Moms all over the internet are chattering about Hanna Rosin’s Atlantic article “The Case Against Breastfeeding” and after a few days of thinking it over, here’s some of my musings.
.1. The most significant problem to me isn’t breastfeeding itself, but the mommy culture of competition and venomous judgment. Taking good things (breastfeeding, organic food, natural toys, whatever) and making them a barometer for deciding who is and who isn’t a good mother turns the good things toxic. What we need most is to be for one another, and encourage one another. Parenting is full of choices, and we don’t all have to make the same ones. Even if we agree something is an ideal, we all fall short of the ideal in many ways, and we have to extend grace to one another and ourselves.
.2. The scientific argument that Rosin makes wasn’t that compelling to me as I followed her rabbit trails. So, breastfeeding doesn’t prevent childhood obesity. That wasn’t my primary reason for breastfeeding anyway. The study she cites of the sibling pairs is much more nuanced than she makes it out to be. As breastfeeding is the natural choice (“human milk for human babies”) isn’t the burden of proof on formula and not breastmilk?
.3. Breastfeeding for many women is difficult, especially in the early weeks. My first month with Kate was full of stress and tears. But once we got over that hump, it was a wonderful experience. Perhaps the struggle at the onset is so that new moms stop and rest and take care of themselves, we’ll never know, but it helped me to appreciate the gift of breastfeeding and not to take it for granted. Nursing did forge an amazing bond between the children and me. In all my busy-ness and bustle, I appreciated the reminder to stop and enjoy my baby, and breastfeeding was a regular way to do that. It was a sacrifice at times, but so are many parts of parenting, it comes with the territory. Maybe I have a hard time identifying with Rosin because nursing itself was never ever an overwhelming burden to me, nor did it feel like just another duty. Perhaps it’s those endorphins, but breastfeeding calmed and centered me and now that it’s over, I miss it.
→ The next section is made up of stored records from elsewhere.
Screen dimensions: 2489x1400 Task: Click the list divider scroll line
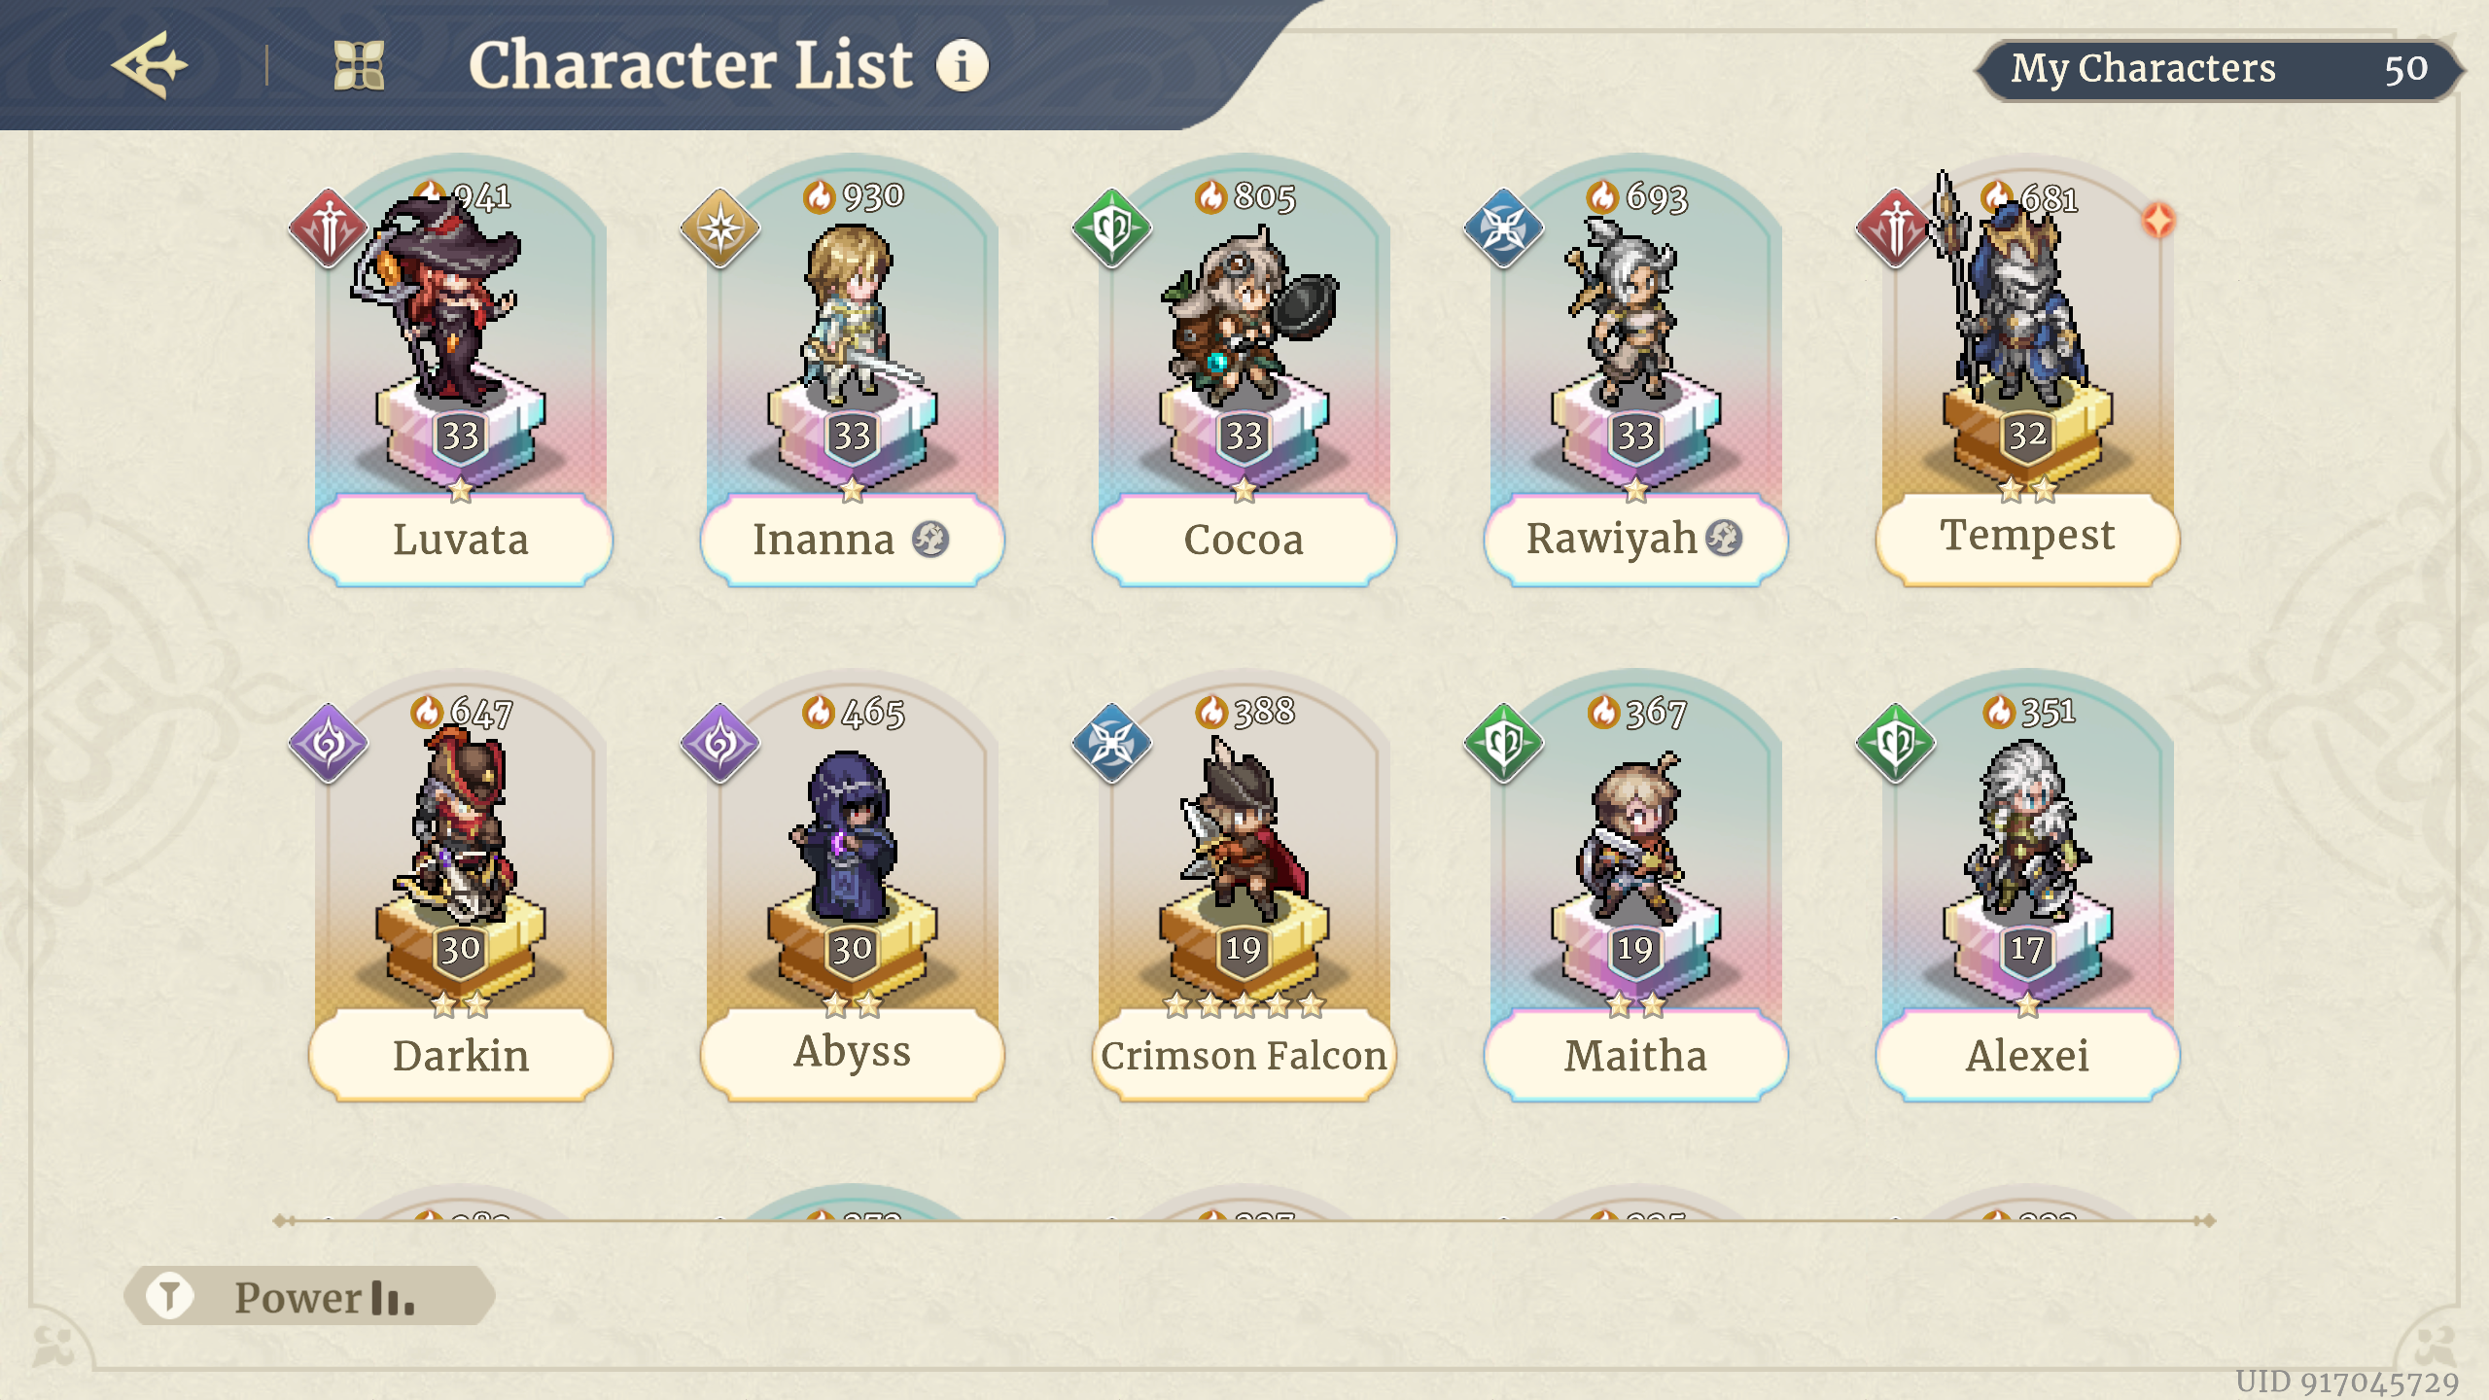pyautogui.click(x=1245, y=1220)
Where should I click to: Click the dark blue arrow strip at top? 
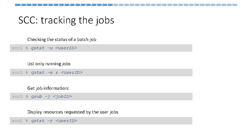[x=64, y=5]
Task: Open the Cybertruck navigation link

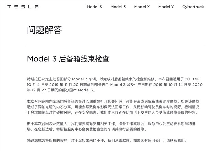Action: click(x=193, y=7)
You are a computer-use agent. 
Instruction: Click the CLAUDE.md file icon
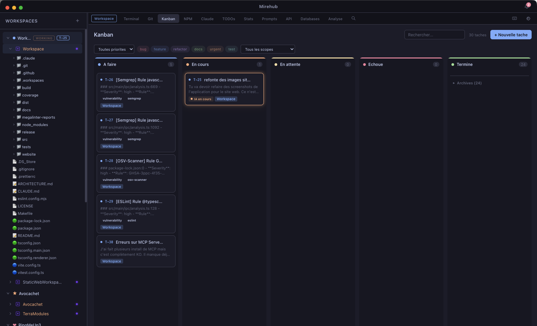(14, 191)
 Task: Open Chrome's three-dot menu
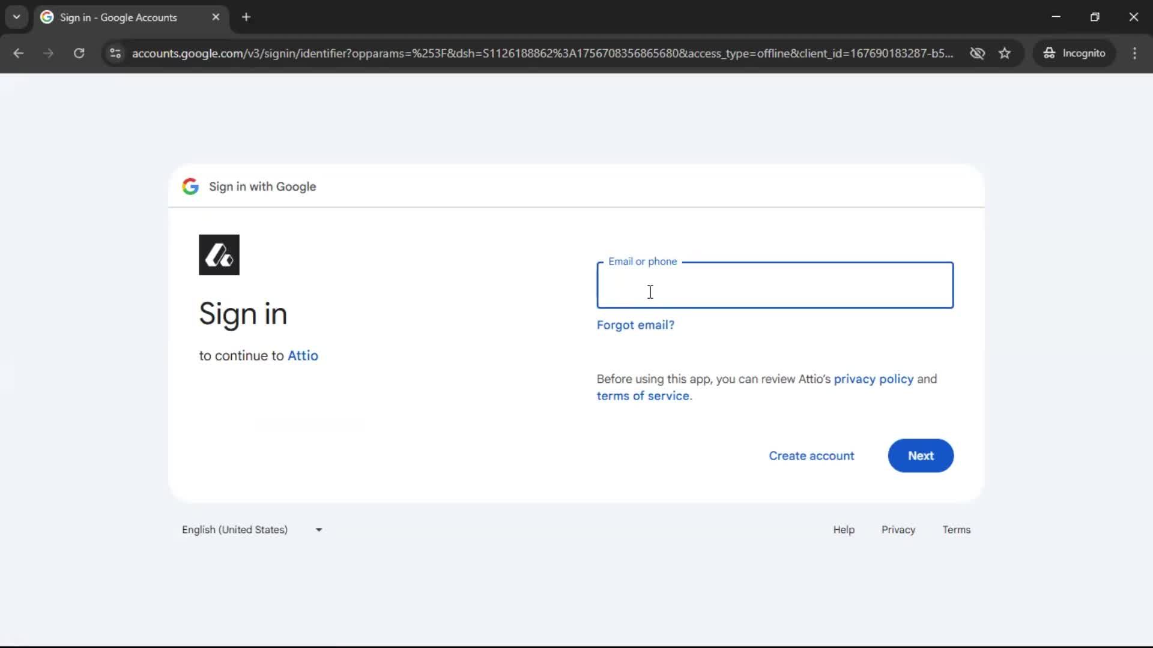[x=1135, y=53]
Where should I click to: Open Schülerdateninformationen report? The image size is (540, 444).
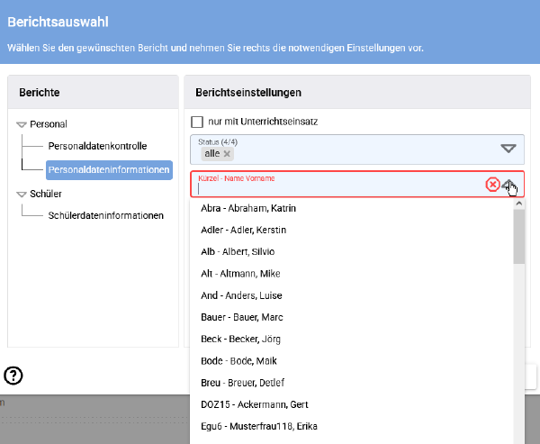pyautogui.click(x=105, y=215)
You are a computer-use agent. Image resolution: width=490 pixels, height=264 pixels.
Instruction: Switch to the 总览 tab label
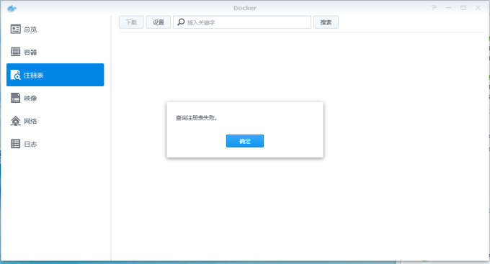point(30,29)
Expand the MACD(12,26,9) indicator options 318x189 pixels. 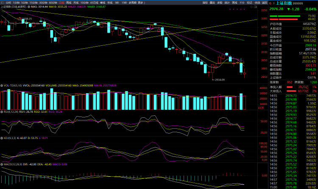(2, 164)
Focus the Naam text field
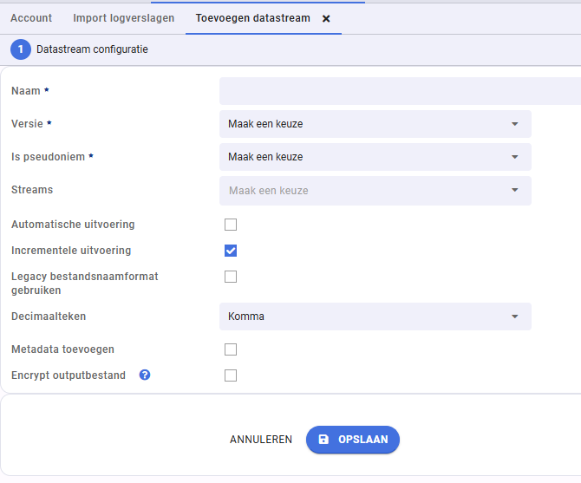The image size is (581, 483). (x=400, y=91)
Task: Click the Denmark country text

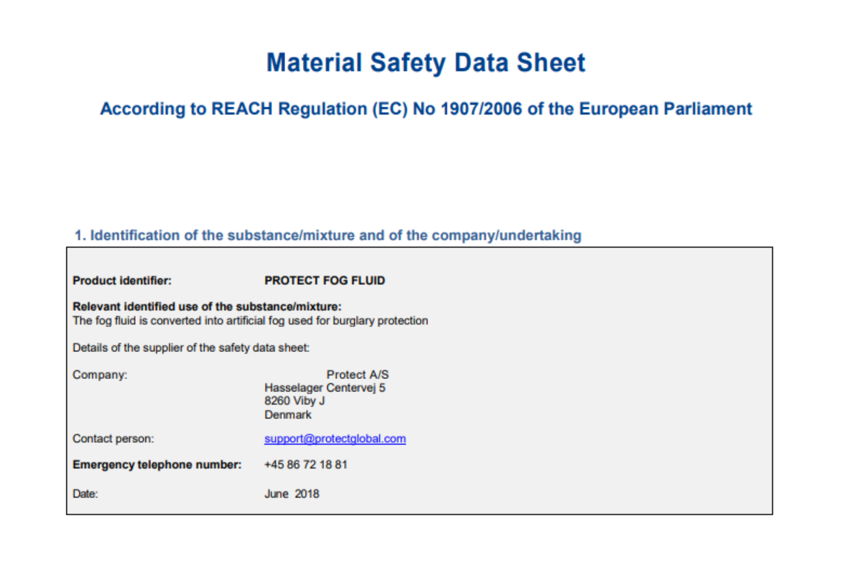Action: (288, 415)
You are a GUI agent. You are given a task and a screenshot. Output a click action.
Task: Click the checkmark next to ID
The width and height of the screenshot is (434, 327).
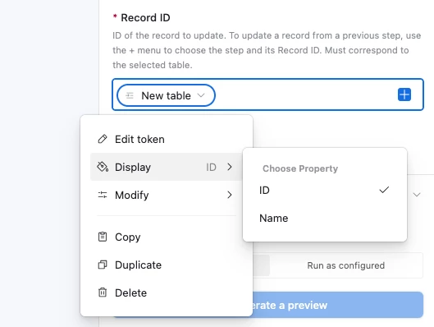(384, 190)
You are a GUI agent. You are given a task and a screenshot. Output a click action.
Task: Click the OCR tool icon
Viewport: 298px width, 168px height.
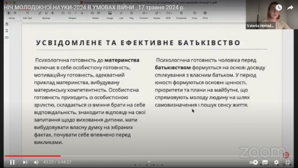[x=168, y=14]
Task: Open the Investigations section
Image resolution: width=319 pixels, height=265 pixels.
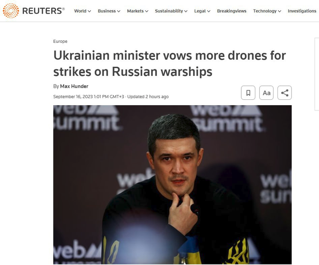Action: pyautogui.click(x=302, y=11)
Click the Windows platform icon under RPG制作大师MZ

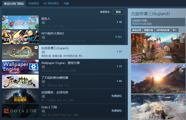coord(43,38)
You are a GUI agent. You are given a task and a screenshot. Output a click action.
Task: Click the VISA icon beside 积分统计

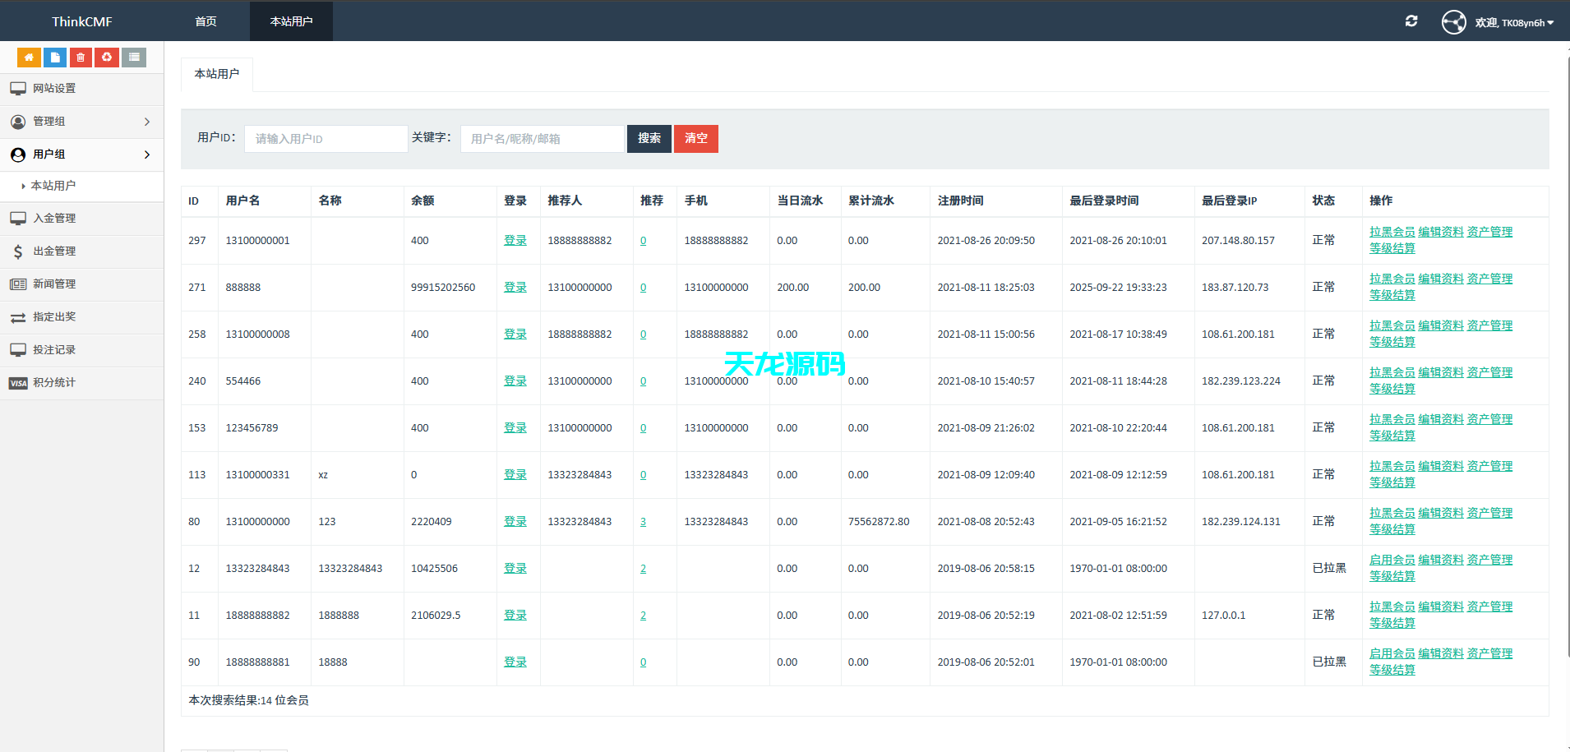pos(18,383)
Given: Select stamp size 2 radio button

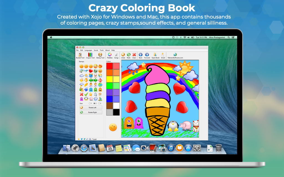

.4. I do appreciate her thoughts on part-time breastfeeding. A lot of breastfeeding advocates are very afraid of supplementing with formula, as we have all known mothers for whom supplementing was a slippery slope of diminished milk supply. But we have also all known mothers for whom supplementation works just fine! As mothers’ milk production varies widely, what works for one, may not for another. Thus part-time breastfeeding might not be the “best practice” in the sense that for those with tenuous supply issues it might be harmful, but it’s certainly not a bad idea in and of itself.
.5. If breastfeeding itself after a good college try is causing a mother to be extremely stressed out and not enjoy her child, I would be the first to say to lay down the idol and pick up the bottle. It’s not worth that. All things being equal (without extenuating health problems, etc.) I found breastfeeding to be much simpler and less time consuming than all the steps necessary to make a bottle and feed the baby that way. So I was flummoxed by her arguments about breastfeeding not being free, as a mothers’ time is worth a lot, etc.
.6. Is breastfeeding really to blame for employers not being supportive of working moms pumping? Let’s place the blame squarely where it belongs, with the government, employers and society’s views of breastfeeding in general.